* **Work to complete**
In the lines from the one containing "Identify the location of left-tick-label: 70%." through the last line, substitute "Find the position of" for every "Identify the location of" and reproduce those lines with nothing else changed.

* **Materials provided**
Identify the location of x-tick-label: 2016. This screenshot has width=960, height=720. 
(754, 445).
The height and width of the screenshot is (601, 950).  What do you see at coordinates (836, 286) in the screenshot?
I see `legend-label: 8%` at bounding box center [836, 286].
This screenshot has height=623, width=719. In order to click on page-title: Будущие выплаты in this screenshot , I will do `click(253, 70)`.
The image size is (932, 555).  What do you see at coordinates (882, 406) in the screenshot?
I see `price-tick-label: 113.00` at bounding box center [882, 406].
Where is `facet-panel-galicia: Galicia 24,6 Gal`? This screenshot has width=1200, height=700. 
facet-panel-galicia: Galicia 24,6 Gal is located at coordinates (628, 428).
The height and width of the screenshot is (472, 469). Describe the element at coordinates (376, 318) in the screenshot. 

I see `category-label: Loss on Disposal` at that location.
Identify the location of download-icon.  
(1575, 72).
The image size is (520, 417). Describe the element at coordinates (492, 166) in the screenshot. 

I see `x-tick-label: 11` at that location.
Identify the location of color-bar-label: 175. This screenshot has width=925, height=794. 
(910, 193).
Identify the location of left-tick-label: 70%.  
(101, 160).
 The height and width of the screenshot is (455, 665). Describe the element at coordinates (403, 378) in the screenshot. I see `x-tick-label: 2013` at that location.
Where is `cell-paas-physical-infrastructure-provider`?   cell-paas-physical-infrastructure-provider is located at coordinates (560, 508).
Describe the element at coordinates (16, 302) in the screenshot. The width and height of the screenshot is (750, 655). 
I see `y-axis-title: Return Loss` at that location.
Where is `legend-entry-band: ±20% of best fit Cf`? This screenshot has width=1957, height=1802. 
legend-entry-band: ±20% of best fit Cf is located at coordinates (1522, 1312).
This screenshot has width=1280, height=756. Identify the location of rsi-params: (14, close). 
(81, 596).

* **Task answer**
Find the position of left-tick-label: 70%.  
(101, 160).
 The height and width of the screenshot is (455, 665). Describe the element at coordinates (403, 378) in the screenshot. I see `x-tick-label: 2013` at that location.
Where is `cell-paas-physical-infrastructure-provider`?   cell-paas-physical-infrastructure-provider is located at coordinates (560, 508).
Describe the element at coordinates (16, 302) in the screenshot. The width and height of the screenshot is (750, 655). 
I see `y-axis-title: Return Loss` at that location.
Where is `legend-entry-band: ±20% of best fit Cf`? This screenshot has width=1957, height=1802. 
legend-entry-band: ±20% of best fit Cf is located at coordinates (1522, 1312).
This screenshot has width=1280, height=756. Find the position of rsi-params: (14, close). 
(81, 596).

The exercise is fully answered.